▶ **What you have to do**
Please repeat the data in full, character for character.

▶ **Information given**

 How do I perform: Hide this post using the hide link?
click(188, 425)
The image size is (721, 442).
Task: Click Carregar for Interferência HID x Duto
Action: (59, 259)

▶ **The answer**
 How do I perform: Hide this post using the hide link?
click(188, 425)
The image size is (721, 442).
Task: Click Carregar for Interferência HID x Duto
Action: (59, 259)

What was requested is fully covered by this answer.